The race to quantum advantage
As we map out the frontiers of innovation, quantum computing (QC) looms large as possibly the most important scientific invention of the 21st century. QC upends what we thought to be fundamental principles of computer science, promising to execute entirely new classes of algorithms beyond the practical capabilities of conventional computers. In the coming decades, quantum computers will solve currently intractable problems in logistics, chemistry, drug development, materials science, climate modeling, cryptography, human cognition, and more.
The race is on to bring this technology to market. Significant progress has been made in recent years, and indeed quantum computers of various kinds work today; however, they are still limited in scale and functionality, solving only simple problems that conventional computers can handle far more easily and cheaply. The goal of the QC race is to build computers that solve commercially valuable problems beyond the capabilities of conventional computers, an achievement called quantum advantage.
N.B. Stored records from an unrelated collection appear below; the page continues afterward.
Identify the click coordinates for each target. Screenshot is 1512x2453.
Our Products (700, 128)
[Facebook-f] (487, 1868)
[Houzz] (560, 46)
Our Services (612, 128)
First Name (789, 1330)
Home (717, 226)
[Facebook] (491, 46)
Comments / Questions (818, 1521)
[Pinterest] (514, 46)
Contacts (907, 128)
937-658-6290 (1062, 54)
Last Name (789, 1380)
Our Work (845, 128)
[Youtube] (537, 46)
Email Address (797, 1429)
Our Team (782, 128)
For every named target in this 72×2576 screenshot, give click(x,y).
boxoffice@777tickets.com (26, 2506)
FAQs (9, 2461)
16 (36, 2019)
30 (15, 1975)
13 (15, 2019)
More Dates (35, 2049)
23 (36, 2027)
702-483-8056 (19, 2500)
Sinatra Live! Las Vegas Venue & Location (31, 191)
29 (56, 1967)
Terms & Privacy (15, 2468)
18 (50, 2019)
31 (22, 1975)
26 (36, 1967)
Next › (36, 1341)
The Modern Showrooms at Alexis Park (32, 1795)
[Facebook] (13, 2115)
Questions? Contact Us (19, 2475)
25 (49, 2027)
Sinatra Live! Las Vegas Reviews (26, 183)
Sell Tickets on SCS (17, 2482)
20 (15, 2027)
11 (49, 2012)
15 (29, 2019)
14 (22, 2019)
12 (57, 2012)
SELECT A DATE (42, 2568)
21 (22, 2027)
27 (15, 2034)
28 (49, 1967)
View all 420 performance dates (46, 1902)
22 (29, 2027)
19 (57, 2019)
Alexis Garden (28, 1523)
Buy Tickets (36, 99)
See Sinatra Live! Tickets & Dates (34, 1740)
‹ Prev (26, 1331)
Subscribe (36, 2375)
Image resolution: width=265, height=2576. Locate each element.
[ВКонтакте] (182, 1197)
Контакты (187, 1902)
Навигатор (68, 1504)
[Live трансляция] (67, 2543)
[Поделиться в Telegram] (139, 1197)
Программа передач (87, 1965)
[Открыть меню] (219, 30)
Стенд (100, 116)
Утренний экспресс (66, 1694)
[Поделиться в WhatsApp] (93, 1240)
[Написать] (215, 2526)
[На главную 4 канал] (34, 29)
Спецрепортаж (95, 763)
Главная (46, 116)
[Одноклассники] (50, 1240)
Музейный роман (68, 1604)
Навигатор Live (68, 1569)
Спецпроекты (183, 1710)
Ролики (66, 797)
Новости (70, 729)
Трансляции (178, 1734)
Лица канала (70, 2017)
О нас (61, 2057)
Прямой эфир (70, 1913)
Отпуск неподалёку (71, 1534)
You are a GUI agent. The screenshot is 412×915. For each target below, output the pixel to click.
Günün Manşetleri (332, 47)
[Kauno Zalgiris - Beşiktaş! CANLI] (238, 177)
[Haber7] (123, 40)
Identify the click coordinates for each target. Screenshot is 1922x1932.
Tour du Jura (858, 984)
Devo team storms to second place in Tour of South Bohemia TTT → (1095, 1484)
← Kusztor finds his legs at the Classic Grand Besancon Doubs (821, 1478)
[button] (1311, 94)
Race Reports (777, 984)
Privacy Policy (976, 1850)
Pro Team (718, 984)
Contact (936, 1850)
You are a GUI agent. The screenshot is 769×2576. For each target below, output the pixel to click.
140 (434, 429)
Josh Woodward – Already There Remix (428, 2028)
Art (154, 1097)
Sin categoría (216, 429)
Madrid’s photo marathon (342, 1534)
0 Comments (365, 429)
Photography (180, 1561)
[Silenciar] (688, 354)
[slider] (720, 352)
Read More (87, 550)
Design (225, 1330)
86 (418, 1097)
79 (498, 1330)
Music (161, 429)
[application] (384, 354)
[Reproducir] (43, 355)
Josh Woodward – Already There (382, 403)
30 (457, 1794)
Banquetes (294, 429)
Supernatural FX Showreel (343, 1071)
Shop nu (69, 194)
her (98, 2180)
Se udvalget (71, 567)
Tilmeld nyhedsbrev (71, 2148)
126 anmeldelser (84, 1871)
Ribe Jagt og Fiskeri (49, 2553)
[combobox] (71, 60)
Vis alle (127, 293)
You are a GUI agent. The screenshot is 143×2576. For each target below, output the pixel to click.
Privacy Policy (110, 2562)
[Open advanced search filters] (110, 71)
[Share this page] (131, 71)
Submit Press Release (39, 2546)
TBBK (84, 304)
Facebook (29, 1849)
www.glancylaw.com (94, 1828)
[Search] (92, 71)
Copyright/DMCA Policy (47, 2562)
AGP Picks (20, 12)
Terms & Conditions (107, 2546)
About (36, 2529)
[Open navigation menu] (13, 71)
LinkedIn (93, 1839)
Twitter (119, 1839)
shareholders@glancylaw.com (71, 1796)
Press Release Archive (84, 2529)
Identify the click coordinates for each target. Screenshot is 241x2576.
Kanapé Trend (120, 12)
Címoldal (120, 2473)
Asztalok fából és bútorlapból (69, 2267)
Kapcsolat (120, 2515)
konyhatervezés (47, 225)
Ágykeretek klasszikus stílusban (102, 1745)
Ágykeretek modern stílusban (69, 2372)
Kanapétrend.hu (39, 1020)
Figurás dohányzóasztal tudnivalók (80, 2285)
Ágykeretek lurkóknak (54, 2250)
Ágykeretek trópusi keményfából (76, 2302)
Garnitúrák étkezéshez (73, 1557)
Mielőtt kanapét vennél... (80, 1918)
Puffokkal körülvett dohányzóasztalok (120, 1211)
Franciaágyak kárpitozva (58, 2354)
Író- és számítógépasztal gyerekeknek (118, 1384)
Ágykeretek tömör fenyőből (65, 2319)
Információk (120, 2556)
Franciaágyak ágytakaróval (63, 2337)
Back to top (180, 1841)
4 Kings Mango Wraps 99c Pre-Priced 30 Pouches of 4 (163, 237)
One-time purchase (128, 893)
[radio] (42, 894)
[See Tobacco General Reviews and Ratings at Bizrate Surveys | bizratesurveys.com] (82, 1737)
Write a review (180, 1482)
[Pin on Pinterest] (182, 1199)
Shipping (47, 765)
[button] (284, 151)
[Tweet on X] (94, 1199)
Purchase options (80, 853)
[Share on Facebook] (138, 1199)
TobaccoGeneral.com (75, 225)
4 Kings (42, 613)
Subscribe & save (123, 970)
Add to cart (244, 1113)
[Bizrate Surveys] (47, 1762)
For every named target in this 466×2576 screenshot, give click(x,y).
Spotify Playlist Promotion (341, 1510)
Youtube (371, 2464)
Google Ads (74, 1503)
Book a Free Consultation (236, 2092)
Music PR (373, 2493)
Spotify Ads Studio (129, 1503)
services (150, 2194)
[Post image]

In the race to quantum advantage, universities compete to discover physical mechanisms and craft the new algorithms. Corporations compete for the advantage of being first to apply QC in their industries. Governments compete to harness QC for national security and to reap economic windfalls from this new industry. Tech companies compete to build and to commercialize the technology, aspiring to grow into the next Intel, Microsoft, Google, or Amazon. And venture investors like us compete to identify the winning startups.
QC 101
Quantum computers exploit the seemingly bizarre yet proven nature of the universe that until a particle interacts with another, its position, speed, color, spin, and other quantum properties co-exist simultaneously as a probability distribution over all possibilities in a state known as superposition. Quantum computers use isolated particles as their most basic building blocks, relying on any one of these quantum properties to represent the state of a quantum bit (or “qubit”). So while classical computer bits always exist in a mutually exclusive state of either 0 (low energy) or 1 (high energy), qubits in superposition co-exist simultaneously in both states as 0 and 1.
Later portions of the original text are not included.